The New JamesGolebie.com

Posted on September 1st, 2023.

In 2017 I purchased jamesgolebie.com and launched my personal website for the first time. I was coming out of school and wanted to have a site to showcase my experience and help market myself for full time roles. I didn't have much coding experience at the time, and wanted to get my site live quickly, so I ended up building the site using Wix. Wix is great. They have tons of well designed templates, an easy to use editor, and plenty of advanced functionality. To keep it up to date I would make updates to my site as I took on new positions and developed in my career. Aside from one design refresh, the site stayed essentially the same and had "lived" on Wix for the past 6 years. You can check out an archived version of my original site here. Pretty nice, right?

So why'd I throw it all out and start over?

First, the site never really felt like mine. Sure, it had pictures of me and it displayed all of my content, but it didn't feel like my own unique thing. This was bound to happen as a result of using a design template on a WYSIWIG editing platform like Wix. Here's the template my site was based on. Even though I personalized it in various ways over the years it still has the same feel as my site. Coming from a background in graphic design I take a lot of pride in designing things myself. I’m wary of templates and stock designs in every domain because I enjoy the process of creating things from scratch.

Second, I like simple sites. Though the Wix template looked nice and had smooth animations, it was unnecessarily slow. It (and so many websites out there today) are over-designed and try to be fancy at the cost of a worse user experience. As motherfuckingwebsite.com so eloquently states:

This entire page weighs less than the gradient-meshed facebook logo on your fucking Wordpress site. Did you seriously load 100kb of jQuery UI just so you could animate the fucking background color of a div? You loaded all 7 fontfaces of a shitty webfont just so you could say "Hi." at 100px height at the beginning of your site? You piece of shit.

No need to overcomplicate things when a simple static HTML site will accomplish the job! I admittedly also have some nostalgia for the earlier days of the internet. Back before every site was corporate-ified and SEO'd out the wazoo, when you'd find yourself on sites that felt like they were made by an actual human being. Parimal Satyal captures this sentiment better than I ever could in his post Rediscovering the Small Web, which partially inspired my redesign.

Finally, building my site from scratch with my limited knowledge of HTML and CSS would be a fun challenge and learning experience.
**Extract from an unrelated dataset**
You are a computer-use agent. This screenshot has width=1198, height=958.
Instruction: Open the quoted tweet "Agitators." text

The straw that broke the camel's back was when I received an email from Wix earlier this year alerting me to an upcoming price increase.

Wix price increase

They would be increasing the annual cost by 45%! I had to be realistic. My little site averaged roughly 50 pageviews a year. At the new price of over $200/yr I would be essentially paying $4 per view to host the site. It was clear that Wix's offerings were overkill for my needs. Ultimately, creating a new site that I can be proud of, while expanding my technical skills, and reducing my hosting costs would be a win-win-win!
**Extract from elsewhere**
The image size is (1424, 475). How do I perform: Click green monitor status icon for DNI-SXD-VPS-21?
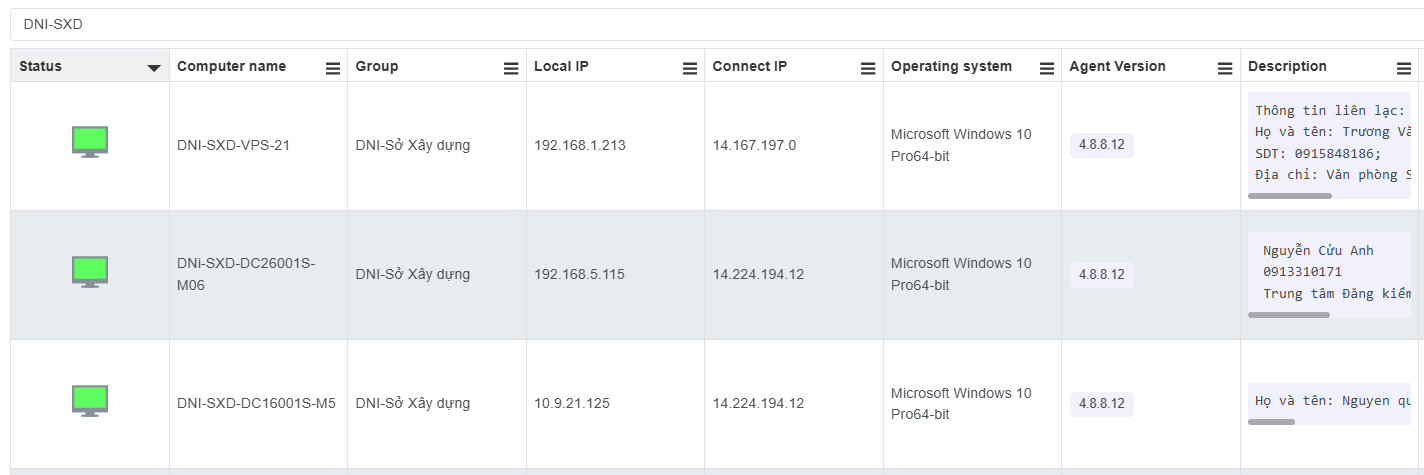(x=89, y=142)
So, what's my new low-cost tech stack?

$2.99/month for Hostinger, and that's pretty much it. I drop my static files in Hostinger's file manager and I'm good to go. I can also host up to 100 websites on my current plan, which makes it easy to spin up side projects if need be. I'm sure there are limitations to this setup that could cause issues if I wanted to increase the complexity of my site or if I were to start receiving an increase in traffic for some reason, but given my current goals and expectations it seems perfect.

I'm writing everything in VSCode and testing locally before pushing the updated files to Hostinger. I clicked through this entire list of personal websites to see what others have done and come up with a plan for my own site. I wanted to keep the site as simple as possible so that I would be able to build it out over time without getting in over my head too quickly. I'm quite happy with how it has turned out!
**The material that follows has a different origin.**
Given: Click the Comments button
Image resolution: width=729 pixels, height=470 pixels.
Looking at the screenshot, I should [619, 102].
Here's a brief rundown of my goals and plans for the site moving forward. With the main build out complete I plan to add more projects, resources, and posts to the site as time goes on. I have been trying to write more and get better at clearly articulating my thoughts. I hope that by having a place to post essays/blogs I will make the effort to do so. Above all else, I'm just having fun with it. It makes me happy to see my little site out there on the world wide web.